In my experience (in the Biological Sciences dept.), this system seems to work well (full disclosure: I'm professorial-stream). The professorial-stream faculty respect and value the instructor-stream faculty as colleagues, for instance--the instructors aren't seen as second class citizens or as people who couldn't hack it in research or anything like that. And I think it actually improves everyone's teaching. For instance, several of the instructors in my dept. (and some professiorial-stream faculty) put a lot of time and effort into doing pedagogical research themselves and into disseminating good teaching practices to their colleagues.

Perhaps this is the way to get within-dept. specialization if that's what's wanted. Because at Calgary, as at Ontario universities, faculty who nominally have research expectations but in practice aren't research-active tend to be assigned only slightly higher teaching loads than research-active faculty (at least that's my anecdotal impression).

Jeremy:
I have seen ads recently for teaching only faculty at Ontario universities but don't have any feel for how wide spread the practice is becoming.

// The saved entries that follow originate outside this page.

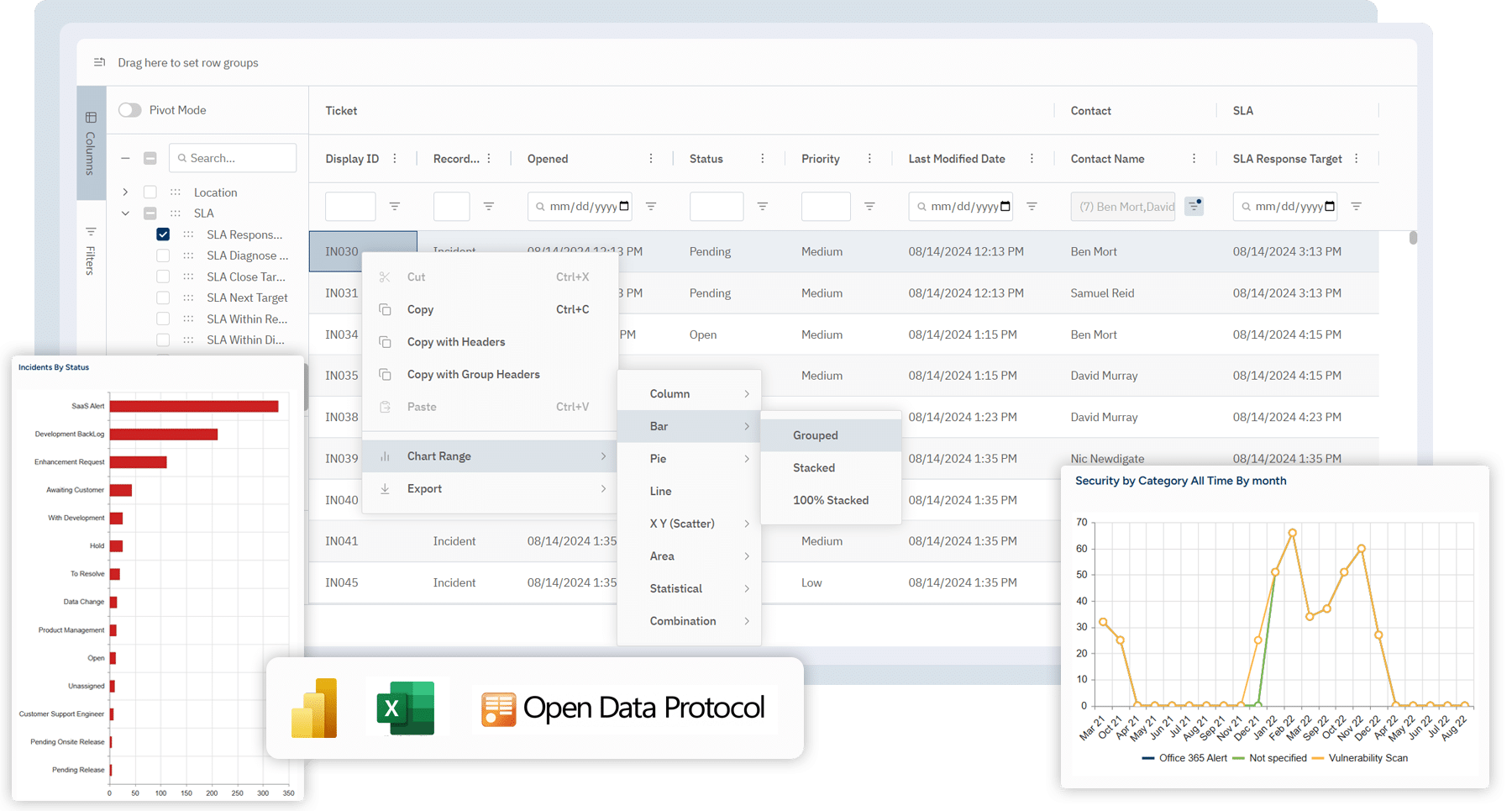This screenshot has width=1512, height=811.
Task: Click the Excel icon
Action: pos(406,708)
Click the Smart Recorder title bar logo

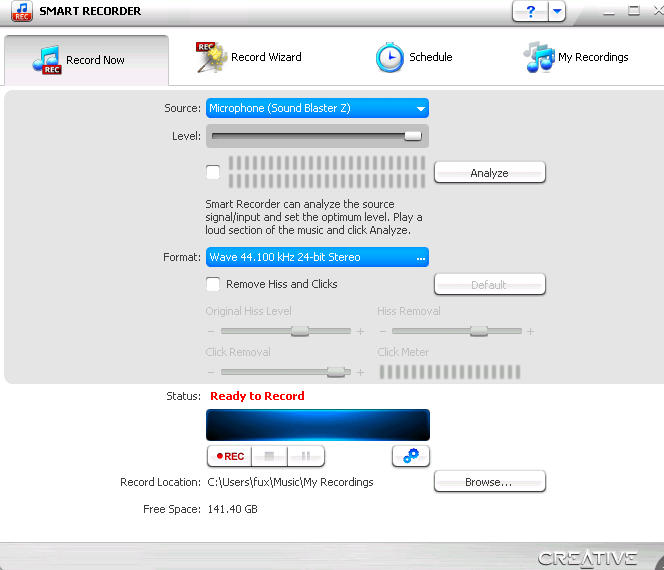point(20,11)
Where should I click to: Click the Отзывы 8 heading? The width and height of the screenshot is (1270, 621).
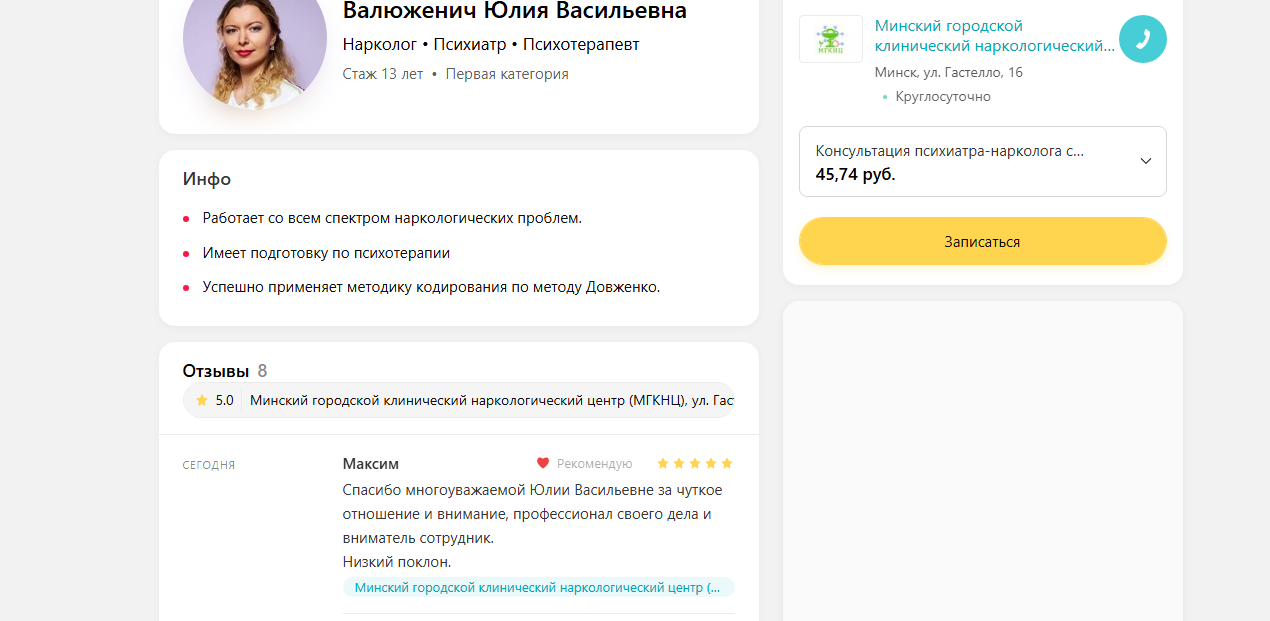pyautogui.click(x=225, y=371)
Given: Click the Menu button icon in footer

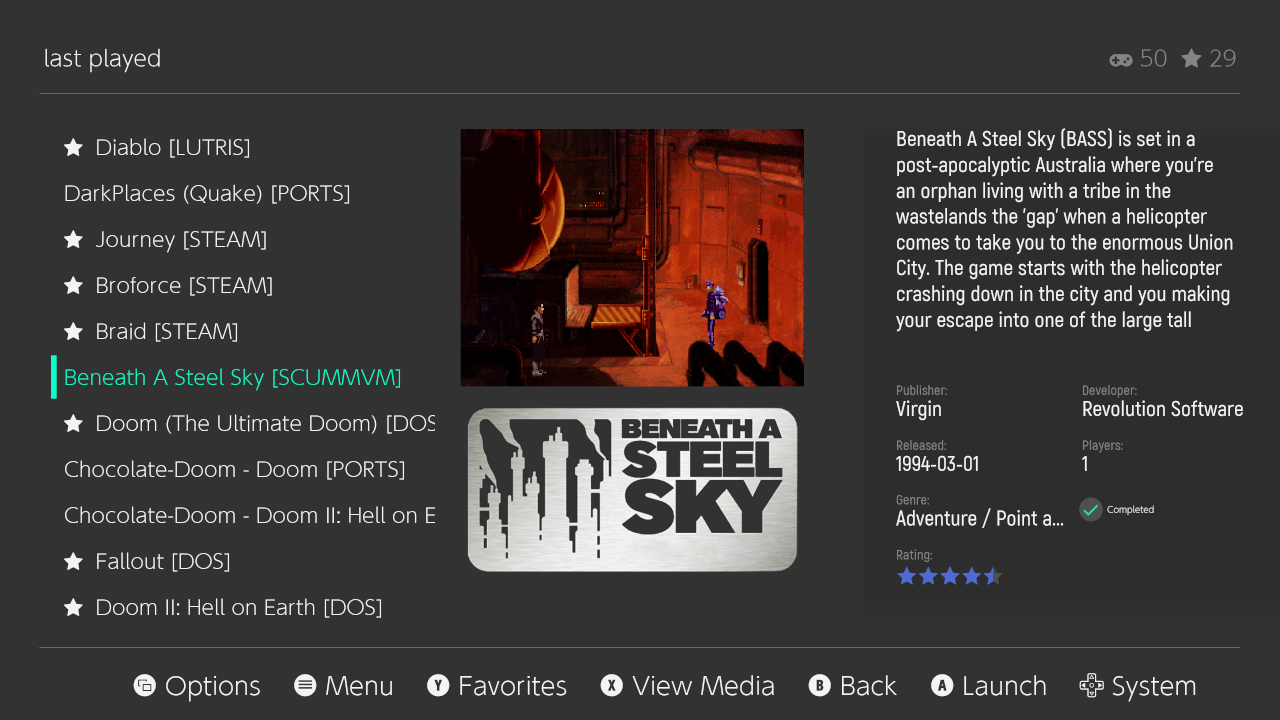Looking at the screenshot, I should click(305, 686).
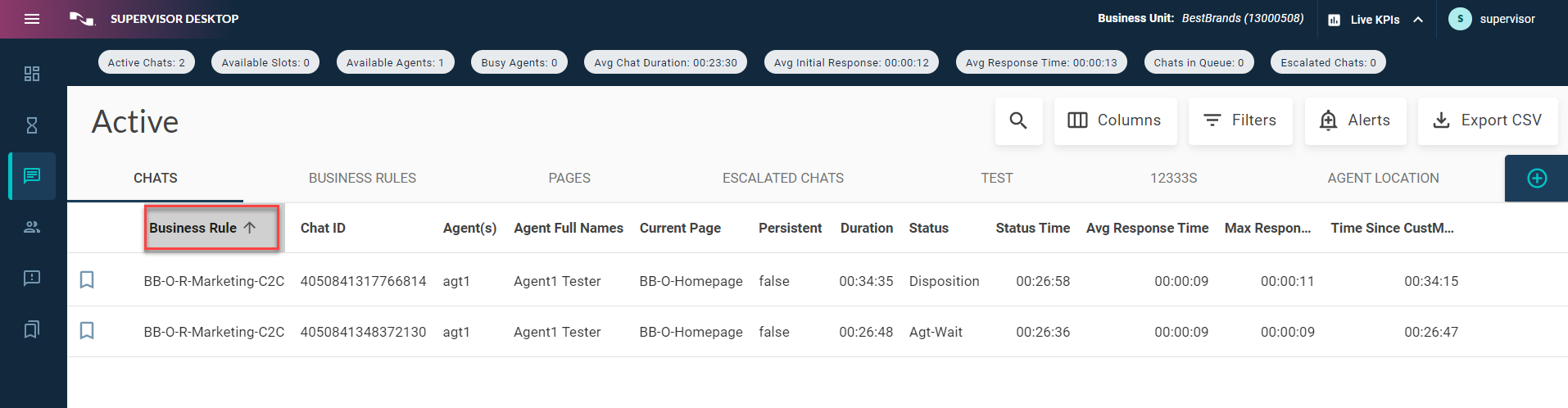
Task: Export the table as CSV
Action: [1488, 120]
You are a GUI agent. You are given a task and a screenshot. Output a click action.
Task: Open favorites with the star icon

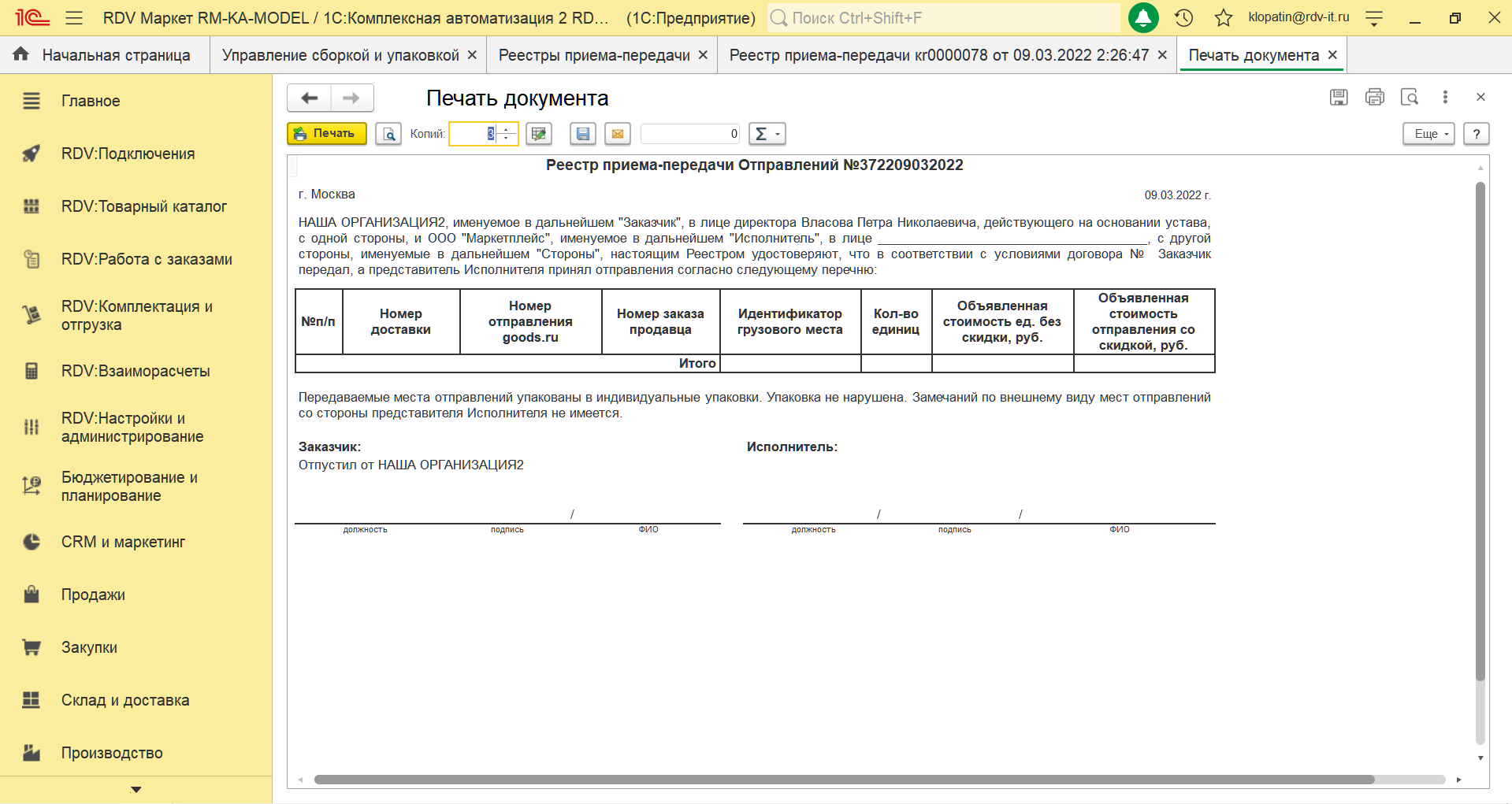[1223, 18]
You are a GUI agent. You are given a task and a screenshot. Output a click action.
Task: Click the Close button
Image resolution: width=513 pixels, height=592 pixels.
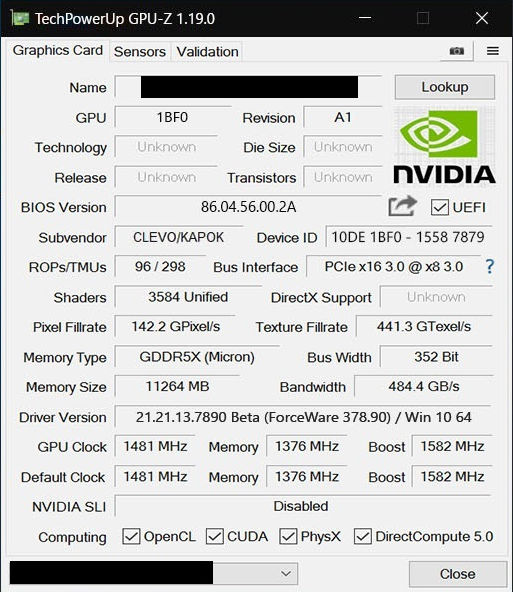[x=458, y=574]
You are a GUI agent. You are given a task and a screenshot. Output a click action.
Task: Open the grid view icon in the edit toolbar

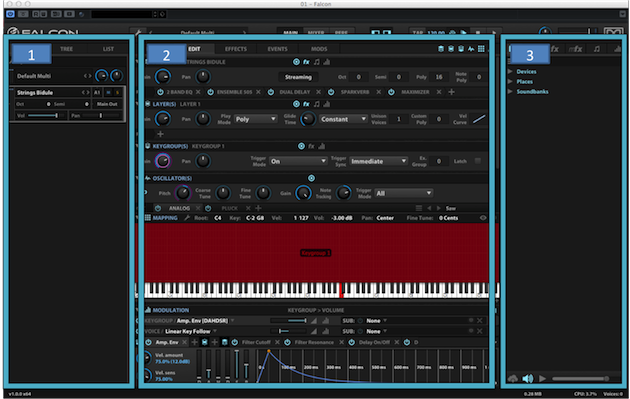tap(481, 49)
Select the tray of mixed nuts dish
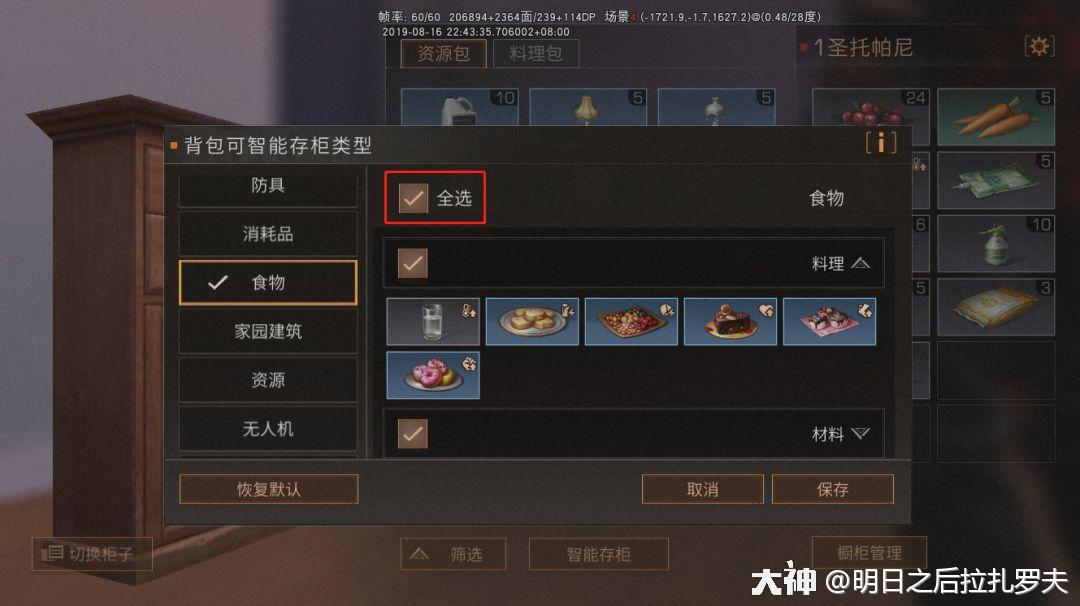This screenshot has width=1080, height=606. click(631, 322)
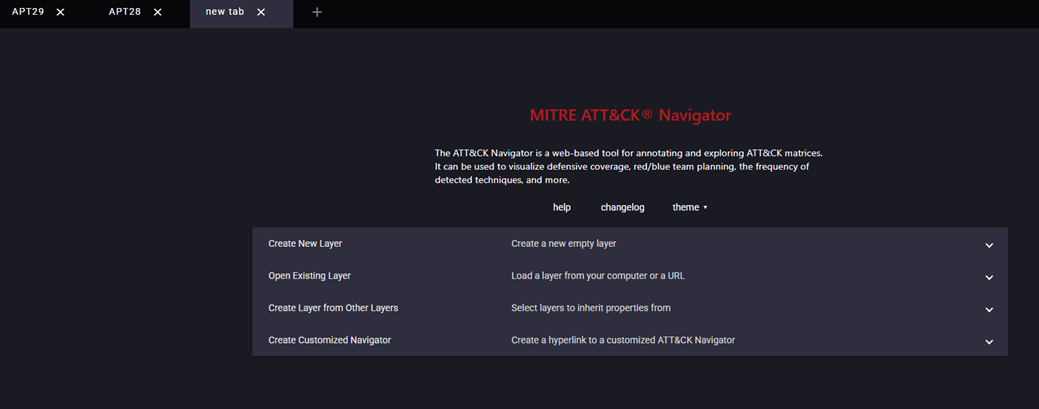
Task: Switch to the APT28 tab
Action: point(125,12)
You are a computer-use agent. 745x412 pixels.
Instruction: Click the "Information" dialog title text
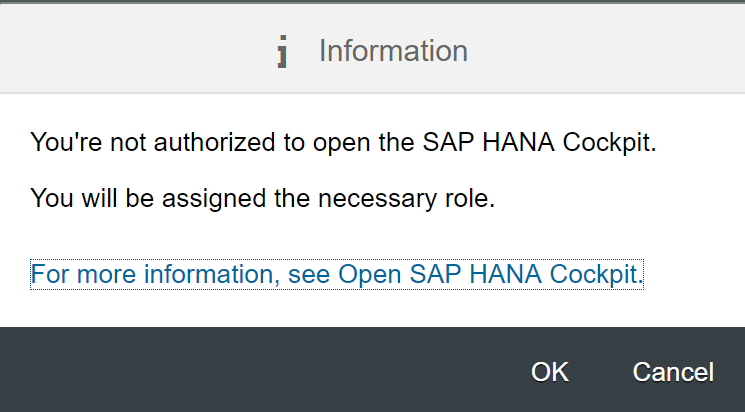coord(393,51)
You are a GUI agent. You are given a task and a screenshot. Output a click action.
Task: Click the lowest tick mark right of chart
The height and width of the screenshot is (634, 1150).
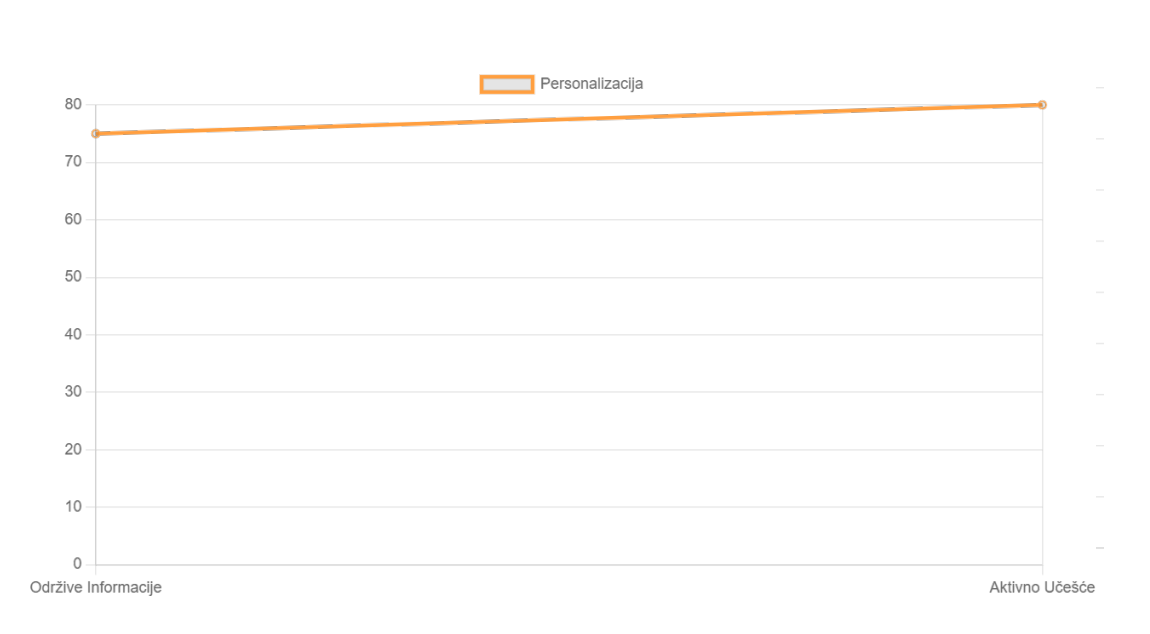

In some business schools in Canada, professors who are not active in research (using similar criteria as those you mention) see their course load go up from 4 to 6 a year (2-2 to 3-3). I think this is still new and perhaps controversial, but I expect to see it more in the future.

Nice post, Livio.

Here at HEC Montréal, we have a "de jure" teaching load that is quite a bit heavier than the "de facto" load; my understanding is that this serves as leverage that can be used in cases of esp. non-productive faculty. However, the general mechanism is a publication-based system of credits that, among other things, can be used to buy teaching release. The reward system is quite non-linear, with highly cited journals earning many more credits than lower ranked outlets.